SVS Documentation
John Strawn
10 September 1987
Here are the operations to be done.
do x1,baz
move x:(r1),x0
tfr x0,b x:(r1)+n1,y0
tst b
jle foo
mac x0,y0,a
jmp bar
foo mac -x0,y0,a
bar nop
baz nop
Remember the restrictions on DO loops. If you omit the nop at
bar, and you jump to baz after the first mac, then you'll jump
past the end of the loop.
This can be rearranged as follows:
; pipeline setup
clr a
move x:(r1),x0
tfr x0,b x:(r1)+n1,y0
; inner loop
do x1,baz1
tst b
jle foo1
mac x0,y0,a x:(r1),x0
jmp bar1
foo1 mac -x0,y0,a x:(r1),x0
bar1 tfr x0,b x:(r1)+n1,y0
baz1 nop
Here is another possibility. Here, we always calculate the
negative of A[n], where A is the input vector.
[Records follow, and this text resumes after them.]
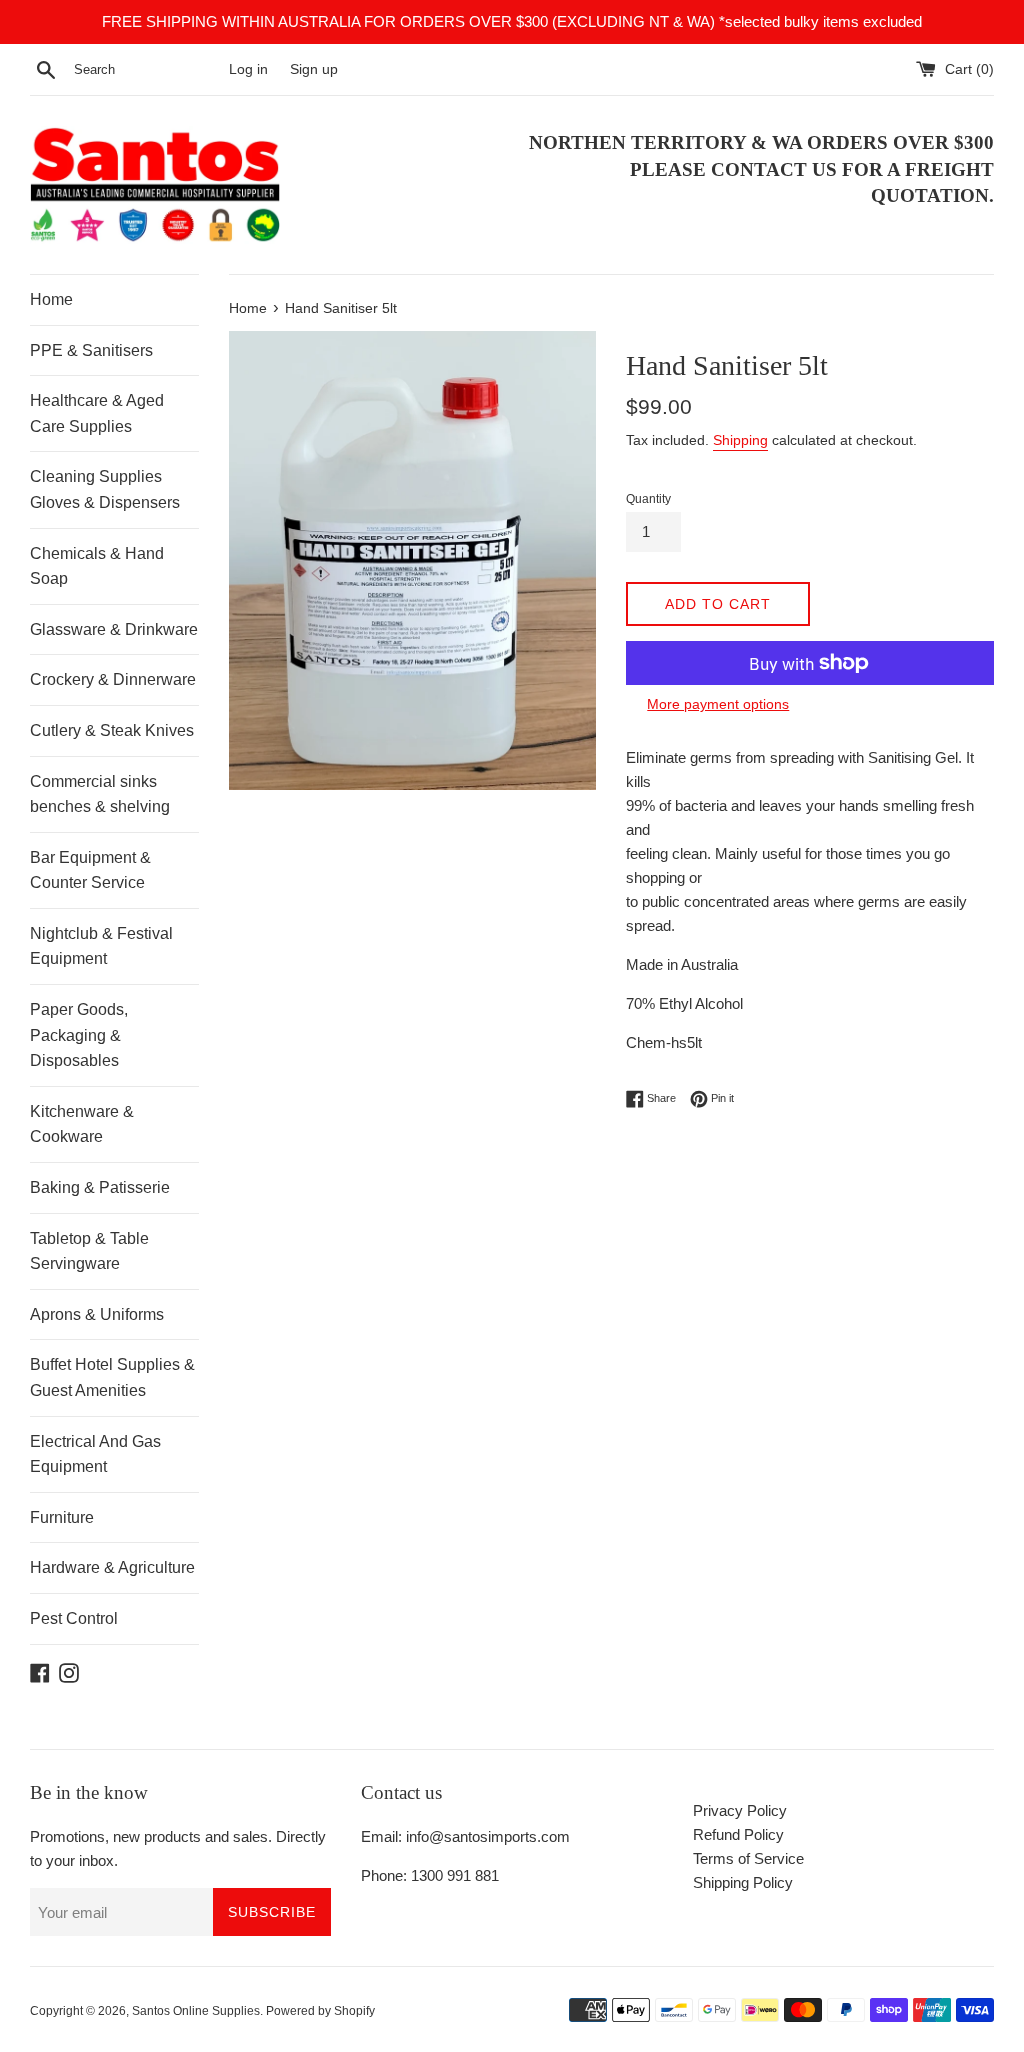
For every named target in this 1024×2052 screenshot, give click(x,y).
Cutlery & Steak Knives (112, 730)
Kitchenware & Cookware (82, 1124)
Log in (248, 69)
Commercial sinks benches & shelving (100, 794)
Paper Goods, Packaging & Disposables (79, 1035)
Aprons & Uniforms (97, 1314)
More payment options (718, 704)
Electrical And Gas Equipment (95, 1454)
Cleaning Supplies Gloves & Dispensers (105, 489)
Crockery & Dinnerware (113, 679)
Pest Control (74, 1618)
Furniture (62, 1517)
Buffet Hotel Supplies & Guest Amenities (112, 1377)
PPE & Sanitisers (91, 350)
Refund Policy (738, 1834)
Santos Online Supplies (196, 2011)
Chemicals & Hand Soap (97, 566)
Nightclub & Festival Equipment (101, 946)
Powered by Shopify (320, 2011)
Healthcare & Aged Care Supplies (97, 413)
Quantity (648, 499)
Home (51, 299)
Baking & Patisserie (100, 1187)
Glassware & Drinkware (114, 629)
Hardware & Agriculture (112, 1567)
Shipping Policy (743, 1882)
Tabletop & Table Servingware (89, 1251)
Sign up (314, 69)
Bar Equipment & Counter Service (90, 870)
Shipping (740, 440)
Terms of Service (748, 1858)
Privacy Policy (740, 1810)
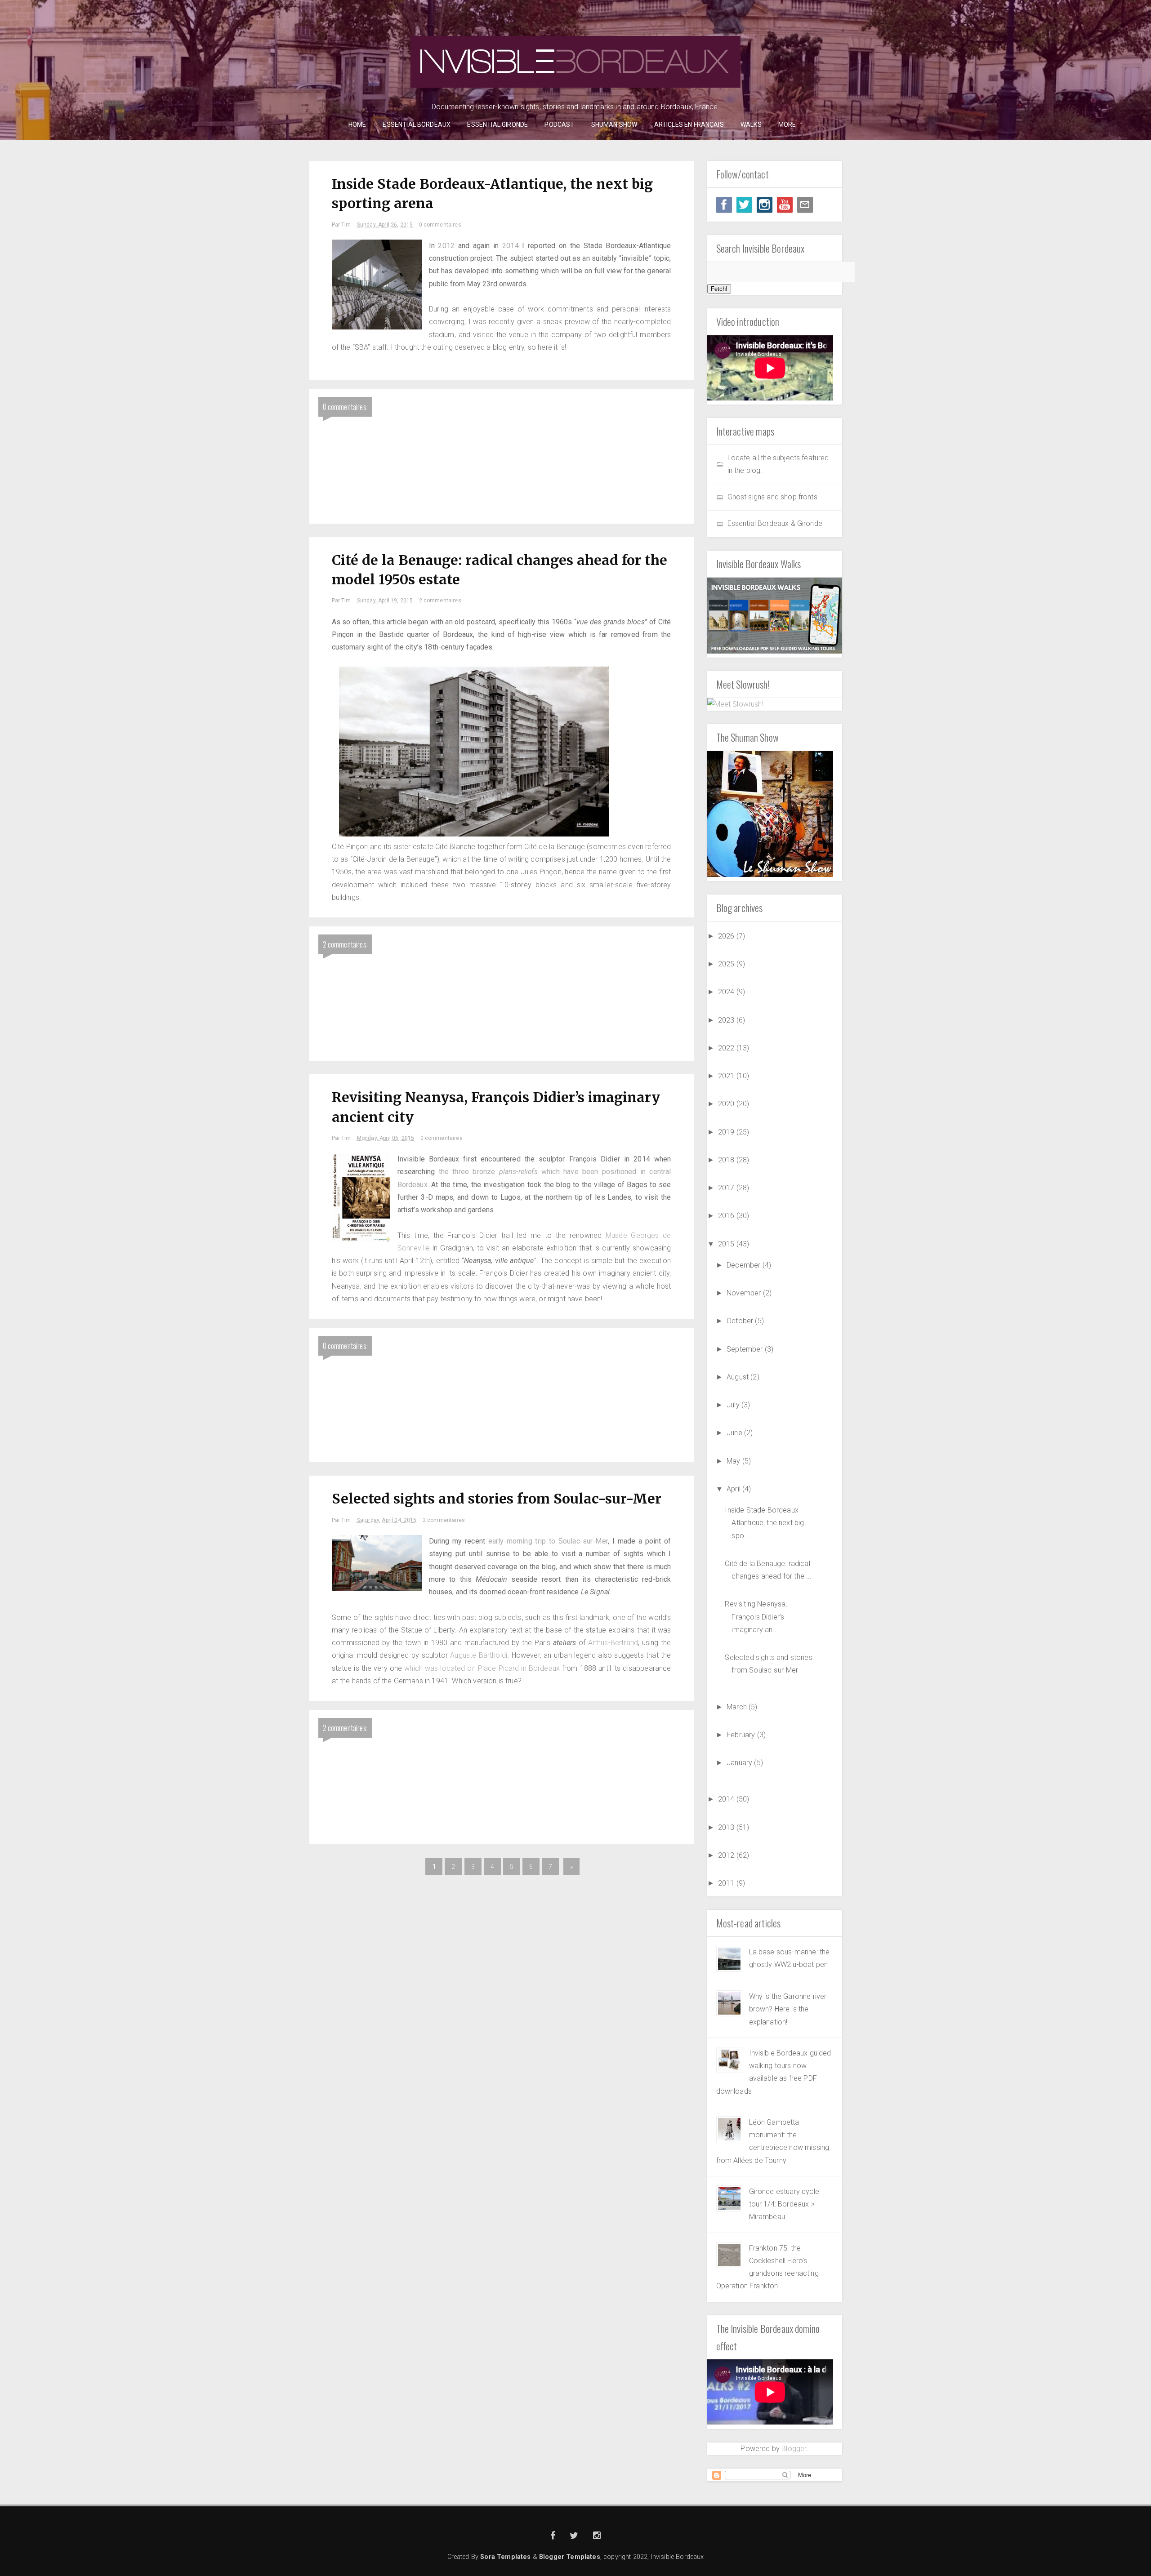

If A[n]<0, then we
transfer it into y0, overwriting the original A[n] there. The
multiply that's done will result in a negative product, which is
smoothly accumulated.
do x1,baz2
move x:(r1),b
neg b x:(r1),x0
tst b x:(r1)+n1,y0
jle foo2
move b1,y0
foo2 mac x0,y0,a
baz2 nop
This can be arranged as follows:
; pipeline setup
move x:(r1),b
; inner loop
do x1,baz2
neg b x:(r1),x0
tst b x:(r1)+n1,y0
jle foo2
move b1,y0
foo2 mac x0,y0,a x:(r1),b
baz2 nop
Here is a third solution:
do x1,baz3
move x:(r1),b
move x:(r1),y0
neg b x:(r1),x0
jclr #23,x:(r1)+n1,foo3
move b,y0
foo3 mac x0,y0,a
baz3 nop
This can be rearranged as follows:
move x:(r1),b
clr a
do x1,baz3
move x:(r1),y0
neg b x:(r1),x0
jclr #23,x:(r1)+n1,foo3
move b,y0
foo3 mac x0,y0,a x:(r1),b
baz3 nop
Tests with the simulator give the following results:
Method Positive no. Negative no.
1 9 6
2 6 7
3 6 7
I chose to implement the second method, since its pipeline setup
is cleaner. Both methods 2 and 3 take 5 instructions inside the
loop, so there's no difference there.